Two novel advances of this and associated laboratories underlie the application of this research to DNA vaccines against Ebola and dengue viruses, and potentially other emerging viruses: (1) The coupling of the targeting sequence of lysosomal membrane proteins to the protein antigen encoded by DNA vaccines; we have shown this to enhance markedly the immune response to several antigens, presumably by directing the antigen to the major histocompatability class II (MHC II) pathway for processing and presentation of antigenic epitopes to the helper T cell arm of the immune response mechanism. (2) A non-viral system for the in vivo delivery of genes as a DNA-gelatin nanosphere coacervate as a means to deliver the DNA vaccine to antigen presenting cells and for the co-delivery of targeting ligands and cytokines that augment the immune system response. The principle goals of the proposed research are to perfect these systems with DNA vaccines encoding Ebola and dengue virus proteins and to prove the feasibility of these approaches for possible application to other emerging viruses. This research will be conducted in collaboration with other laboratories that maintain animal model systems for Ebola and dengue virus challenge. The research design is, first, to prepare DNA plasmid constructs encoding chimeric Ebola and dengue virus protein antigens containing the signal and targeting sequences of the LAMP lysosomal membrane protein. The immune response of mice vaccinated with these plasmids will be compared to that of mice vaccinated with DNA encoding the wild type protein antigens. These experiments will also compare the response of mice to vaccination with naked DNA as compared to nanosphere DNA. The experiments will include studies of DNA dose, route of administration, kinetics of vaccination, and duration of the immune response. Additional experiments will analyze the effect of co-delivery of cytokines, including interleukins 2 and 4, granulocyte-macrophage colony stimulating factor, and gamma interferon. Additionally, the immune response to of antigens targeted to the lysosomal membrane will be compared to the effect of DNA encoding the protein antigens coupled to the CTLA4 ligand that binds to the B7 protein of antigen presenting cells, and to the response to nanosphere DNA directed to antigen presenting cells.
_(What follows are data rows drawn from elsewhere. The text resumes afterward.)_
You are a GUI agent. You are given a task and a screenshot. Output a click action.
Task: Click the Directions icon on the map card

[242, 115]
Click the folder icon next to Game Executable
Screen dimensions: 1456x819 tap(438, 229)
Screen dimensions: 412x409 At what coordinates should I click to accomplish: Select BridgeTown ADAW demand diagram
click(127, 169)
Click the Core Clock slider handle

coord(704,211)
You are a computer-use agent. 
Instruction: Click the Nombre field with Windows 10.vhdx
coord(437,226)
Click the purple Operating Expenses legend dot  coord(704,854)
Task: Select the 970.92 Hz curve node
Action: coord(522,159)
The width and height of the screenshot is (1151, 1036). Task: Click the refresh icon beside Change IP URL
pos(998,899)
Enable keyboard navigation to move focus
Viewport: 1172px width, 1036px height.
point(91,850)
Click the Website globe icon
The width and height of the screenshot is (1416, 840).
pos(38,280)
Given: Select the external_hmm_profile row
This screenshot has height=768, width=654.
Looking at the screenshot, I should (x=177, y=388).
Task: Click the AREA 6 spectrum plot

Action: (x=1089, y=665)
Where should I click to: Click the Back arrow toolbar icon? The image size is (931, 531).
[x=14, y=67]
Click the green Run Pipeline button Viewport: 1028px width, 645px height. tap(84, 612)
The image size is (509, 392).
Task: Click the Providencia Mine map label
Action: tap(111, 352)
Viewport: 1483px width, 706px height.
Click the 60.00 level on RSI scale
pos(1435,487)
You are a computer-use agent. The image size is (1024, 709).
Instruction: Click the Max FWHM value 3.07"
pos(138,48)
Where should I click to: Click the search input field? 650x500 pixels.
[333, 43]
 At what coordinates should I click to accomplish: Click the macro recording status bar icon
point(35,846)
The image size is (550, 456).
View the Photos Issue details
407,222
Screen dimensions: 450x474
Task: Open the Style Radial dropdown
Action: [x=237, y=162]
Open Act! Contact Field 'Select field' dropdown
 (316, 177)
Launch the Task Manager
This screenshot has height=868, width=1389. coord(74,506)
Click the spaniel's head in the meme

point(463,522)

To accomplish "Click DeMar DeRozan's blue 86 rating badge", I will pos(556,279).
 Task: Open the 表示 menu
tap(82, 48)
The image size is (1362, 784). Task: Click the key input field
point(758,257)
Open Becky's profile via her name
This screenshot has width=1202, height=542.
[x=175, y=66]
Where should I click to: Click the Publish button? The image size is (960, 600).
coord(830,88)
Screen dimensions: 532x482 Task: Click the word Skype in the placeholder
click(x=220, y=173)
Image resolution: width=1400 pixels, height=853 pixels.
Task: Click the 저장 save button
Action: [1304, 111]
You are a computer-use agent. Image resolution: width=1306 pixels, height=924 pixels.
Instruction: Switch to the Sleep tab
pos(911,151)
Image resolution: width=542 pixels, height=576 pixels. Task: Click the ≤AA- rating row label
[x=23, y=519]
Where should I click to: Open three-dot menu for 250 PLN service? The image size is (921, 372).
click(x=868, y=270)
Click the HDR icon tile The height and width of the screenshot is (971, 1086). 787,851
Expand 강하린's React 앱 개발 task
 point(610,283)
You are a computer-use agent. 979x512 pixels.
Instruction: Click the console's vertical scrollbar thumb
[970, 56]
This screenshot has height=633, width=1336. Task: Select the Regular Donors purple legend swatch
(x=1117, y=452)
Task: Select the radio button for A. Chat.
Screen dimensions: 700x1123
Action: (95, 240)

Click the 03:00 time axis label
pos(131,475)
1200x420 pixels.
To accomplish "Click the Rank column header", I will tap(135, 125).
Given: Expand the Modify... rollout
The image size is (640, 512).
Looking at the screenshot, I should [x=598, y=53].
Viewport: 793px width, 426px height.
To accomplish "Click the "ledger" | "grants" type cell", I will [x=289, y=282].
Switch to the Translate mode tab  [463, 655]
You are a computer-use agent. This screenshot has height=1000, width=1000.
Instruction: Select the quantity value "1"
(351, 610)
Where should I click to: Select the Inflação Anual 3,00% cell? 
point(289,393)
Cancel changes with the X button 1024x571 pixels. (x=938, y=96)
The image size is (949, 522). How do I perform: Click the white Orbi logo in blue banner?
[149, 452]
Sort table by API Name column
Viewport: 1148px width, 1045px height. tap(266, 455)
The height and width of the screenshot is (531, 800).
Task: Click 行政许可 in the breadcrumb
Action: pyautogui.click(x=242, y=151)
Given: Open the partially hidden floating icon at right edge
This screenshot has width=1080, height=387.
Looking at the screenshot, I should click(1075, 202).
本实验室和相关实验室的两个新进展是本研究应用于抗埃博拉病毒和登革热病毒以及潜在的其他新兴病毒的DNA疫苗的基础：（1）溶酶体膜蛋白的靶向序列与DNA疫苗编码的蛋白质抗原的偶联;我们已经证明这显著增强了对几种抗原的免疫应答，推测是通过将抗原引导至主要组织相容性II类（MHC II）途径，以加工抗原表位并将其提呈至免疫反应机制的辅助T细胞臂。(2)一种非病毒系统，用于体内递送作为DNA-明胶纳米球凝聚体的基因，作为将DNA疫苗递送至抗原呈递细胞的手段，以及用于共递送增强免疫系统应答的靶向配体和细胞因子。 拟议研究的主要目标是用编码埃博拉病毒和登革热病毒蛋白的DNA疫苗完善这些系统，并证明这些方法可能应用于其他新兴病毒的可行性。 这项研究将与其他维持埃博拉和登革热病毒挑战动物模型系统的实验室合作进行。研究设计是，首先，制备编码嵌合埃博拉病毒和登革热病毒蛋白抗原的DNA质粒构建体，所述嵌合埃博拉病毒和登革热病毒蛋白抗原含有LAMP溶酶体膜蛋白的信号和靶向序列。 将用这些质粒接种的小鼠的免疫应答与用编码野生型蛋白抗原的DNA接种的小鼠的免疫应答进行比较。这些实验还将比较小鼠对裸DNA与纳米球DNA接种的反应。 实验将包括DNA剂量、给药途径、疫苗接种动力学和免疫应答持续时间的研究。 其他实验将分析细胞因子（包括白细胞介素2和4、粒细胞-巨噬细胞集落刺激因子和γ干扰素）共同递送的效果。 另外，将对靶向溶酶体膜的抗原的免疫应答与编码偶联至CTLA 4配体的蛋白质抗原的DNA的作用和对针对抗原呈递细胞的B7蛋白的纳米球DNA的应答进行比较，所述CTLA 4配体结合抗原呈递细胞的B7蛋白。